Tillerson vows ‘peaceful pressure campaign’ against North Korea
WASHINGTON – The U.S. seeks a peaceful resolution but is prepared to use military force if diplomatic efforts cannot end the standoff with North Korea over its nuclear-weapons program, Secretary of State Rex Tillerson said Sunday.
“If our diplomatic efforts fail, though, our military option will be the only one left,” Tillerson said on CBS’s “Face the Nation.” “But be clear: we seek a peaceful solution to this.”
Tillerson said the U.S. strategy is to pursue a “peaceful pressure campaign” based on not seeking either regime change or collapse in North Korea, an accelerated reunification of the Korean peninsula, or a reason to send in military forces.
The United Nations has passed two rounds of sanctions against North Korea, which has continued nonetheless to advance its nuclear program and test its missile capabilities despite worldwide condemnation.
Nikki Haley, the U.S. ambassador to the UN, said Sunday on CNN’s “State of the Union” that Pyongyang is “already starting to feel the pinch” from the additional sanctions. “We have economically strangled North Korea at this point, and they have said as much,” she said.
President Donald Trump said last week, after the latest Security Council sanctions vote, that sanctions were “not a big deal,” and national security adviser H.R. McMaster said Sunday that there are doubts about whether economic measures will be enough to deter the regime. As a result, the U.S. must “make sure all options are under development,” he said on ABC’s “This Week.”

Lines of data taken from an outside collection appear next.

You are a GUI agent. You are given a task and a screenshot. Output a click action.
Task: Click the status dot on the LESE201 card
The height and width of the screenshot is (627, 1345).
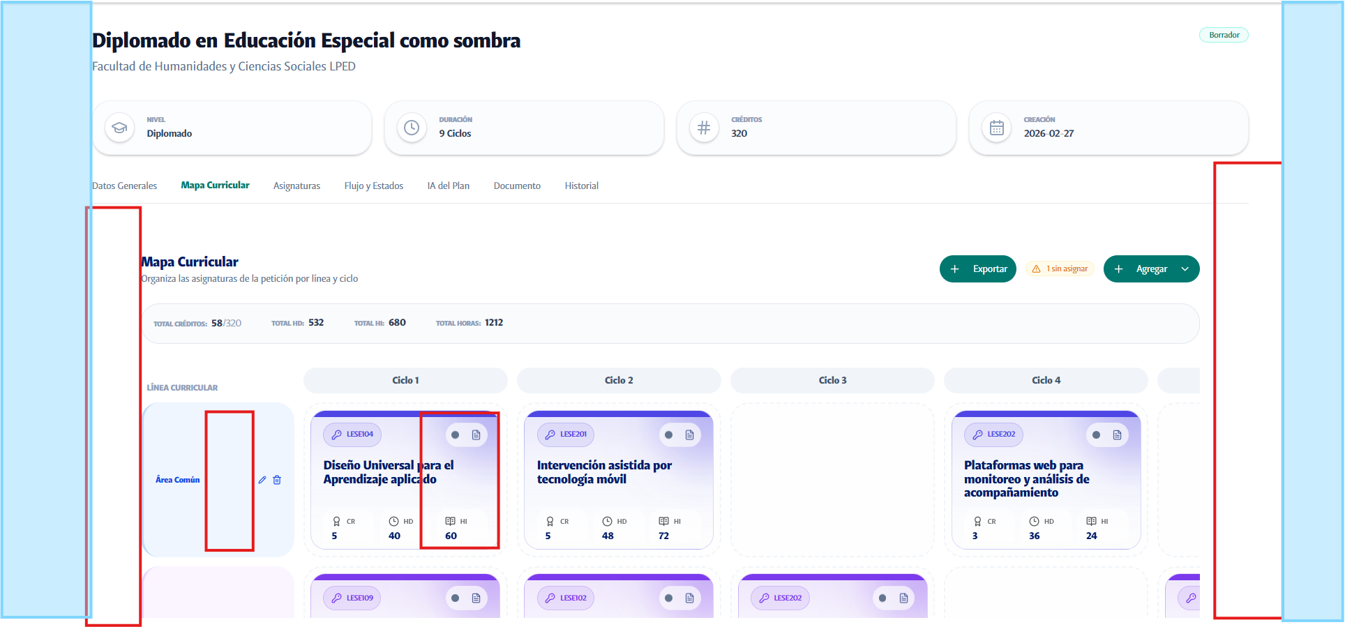coord(668,435)
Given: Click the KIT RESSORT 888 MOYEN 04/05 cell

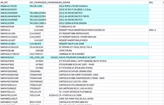Looking at the screenshot, I should pos(104,33).
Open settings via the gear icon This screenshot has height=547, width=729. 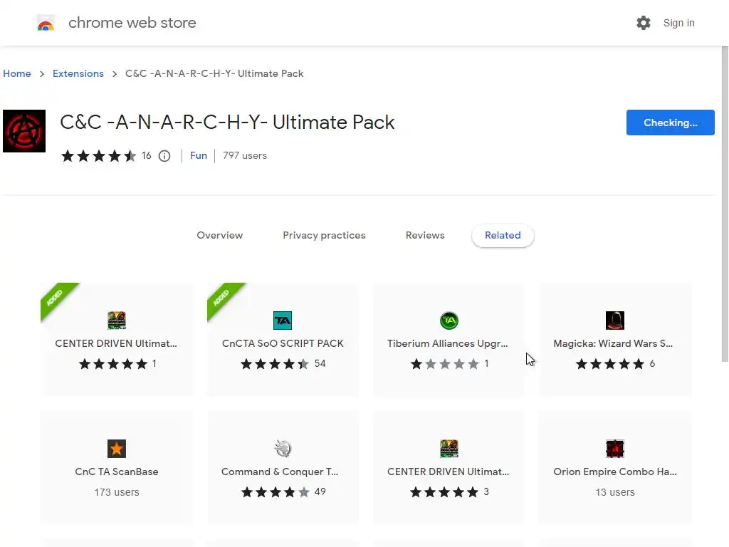point(644,23)
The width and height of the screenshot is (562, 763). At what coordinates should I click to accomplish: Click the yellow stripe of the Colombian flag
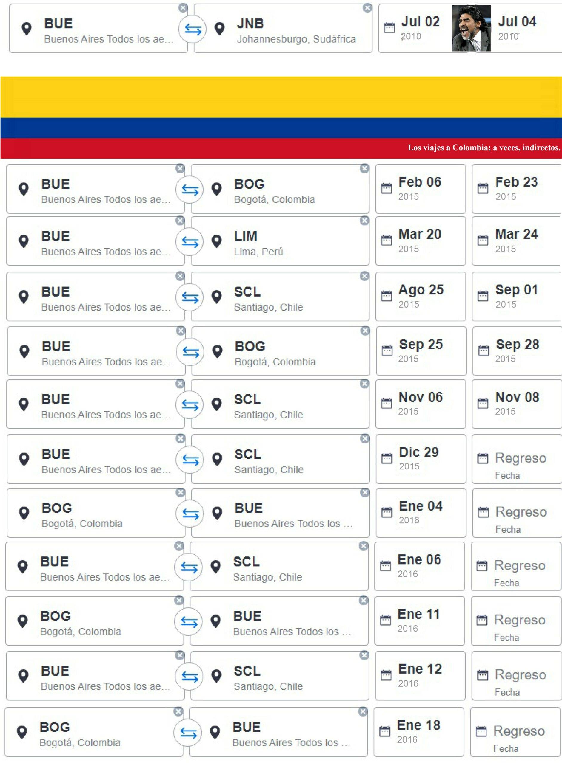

McMaster said North Korean leader Kim Jong Un must relinquish his nuclear weapons because Trump won’t tolerate the threat. Asked whether he was saying the president will strike if Kim doesn’t end his nuclear program, McMaster said, “He’s been very clear about that, that all options are on the table.”
Haley said Trump’s recent comment about raining “fire and fury” on North Korea wasn’t an empty threat, and that she’s “perfectly happy” having Defense Secretary James Mattis take over with military options if diplomacy fails.
“We were being responsible by trying to use every diplomatic possibility that we could possibly do,” Haley said on CNN. “We have pretty much exhausted all the things that we could do at the Security Council at this point.”